#### REQUIRED WORK
a - According to the text on malicious prayers, what is the technical name for this kind of prayer?
b - Pick up the text on malicious prayers after its last sentence and continue it.

-- begin SOURCE TEXT --

I pray your brakes go out running down a hill. I pray a flower pot falls from a windowsill, And knocks you in the head like I'd like to. I pray your birthday comes and nobody calls. I pray you're flying high, when your engine stalls I pray all your dreams never come true. Just know wherever you are honey, I pray for you.
A character is praying to God or to other similar deity known to be benevolent and merciful. However, this devotee is praying for malice, begging God to be petty and cruel. The technical name for this kind of thing is an "imprecatory prayer", though the more colloquial term for this kind of thing is a Curse, especially if this prayer has any kind of supernatural effect.
For example, a Racist Grandma may pray that the good lord get all "niggers" killed, a Heteronormative Crusader may pray that the sweet local gay couple will get HIV, anyone may pray that his rich uncle or unliked neighbor will die or get raped or whatever, and so on.
If the character does this in a way that superficially comes across as very sweet and innocent, it may be Sugary Malice as well. Simply praying for victory in a conflict does not count, however.
No Real Life Examples, Please! - keep the real life issues to how they are portrayed in media.
Moore:Our Father in Heaven, before we go into battle, every soldier among us will approach you each in his own way. Our enemies too, according to their own understanding, will ask for protection and for victory. And so, we bow before your infinite wisdom. We offer our prayers as best we can. I pray you watch over the young Jack Geoghegan. That I lead into battle. You use me as your instrument in this awful hell of war to watch over them. Especially if they're men like this one beside me, deserving of a future in your blessing and goodwill. Amen.
Harry Powell: Well now, what's it to be, Lord? Another widow? How many has it been? Six? Twelve? I disremember. [tipping his hat] You say the word, Lord, I'm on my way... You always send me money to go forth and preach your Word. The widow with a little wad of bills hid away in a sugar bowl. Lord, I am tired. Sometimes I wonder if you really understand. Not that You mind the killin's. Yore Book is full of killin's. But there are things you do hate, Lord: perfume-smellin' things, lacy things, things with curly hair.

-- end SOURCE TEXT --
-- begin DATA PROVIDED --

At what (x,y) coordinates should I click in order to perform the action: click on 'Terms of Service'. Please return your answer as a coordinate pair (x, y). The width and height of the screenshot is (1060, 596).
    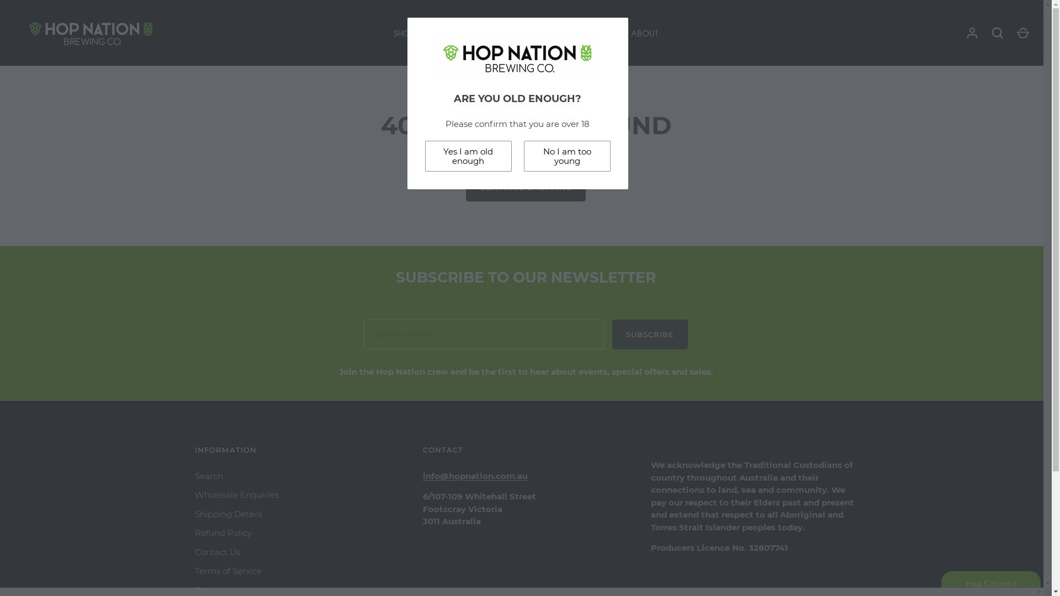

-- end DATA PROVIDED --

#### OUTPUTS IN ORDER
a - An imprecatory prayer.

b -
Parodied/Lampshaded in Monty Python and the Holy Grail, where the heroes pray for God not only to defeat their enemies, but to "blow them to tiny bits, in Thy Mercy".
Polish film Dzień Świra (Day of the Wacko) ends with the mock of a massive prayer (based on the popular Polish XVIII-century religious poem, no less) counting various accidents and unpleasantries praying people want to happen to their neighbours.
In Spiderman 3, after Peter exposes him as a fraud and gets him fired from the Daily Bugle, Eddie Brock goes to church to pray for God to kill Peter.
In A Song of Ice and Fire, there's a fairly sympathetic/understandable example with Arya Stark. Before she goes to sleep, she recites to herself a mantra which lists the names of her enemies, all of whom she plans to kill, and at one point, when she has an opportunity to engage in prayer, she recites the same list. She's a very angry ten year old, but you can't really blame her given all she goes through. Eventually she finds herself in service to an assassin cult who worship the God of Death.
And her sister Sansa is in the sept praying with many others before the upcoming siege of Kings Landing. When the High Septon starts calling on the gods to protect King Joffrey who executed her father and has her beaten and tormented in petty ways, the normally mild-mannered Sansa walks out. Let his sword break and his shield shatter. Let his courage fail and every man desert him.
The War Prayer by Mark Twain. After the congregation of a church prays for victory in a war, an aged stranger enters the church, claiming to be a messenger from God, and recites the unstated portion of their prayer, which calls for suffering upon suffering to be heaped upon their enemy.
In the Cambridge Latin Course, one scene shows a thief stealing an offering made to the gods, only to find that it's inscribed with a prayer for the death of all thieves. In terror, he throws his booty back and runs away.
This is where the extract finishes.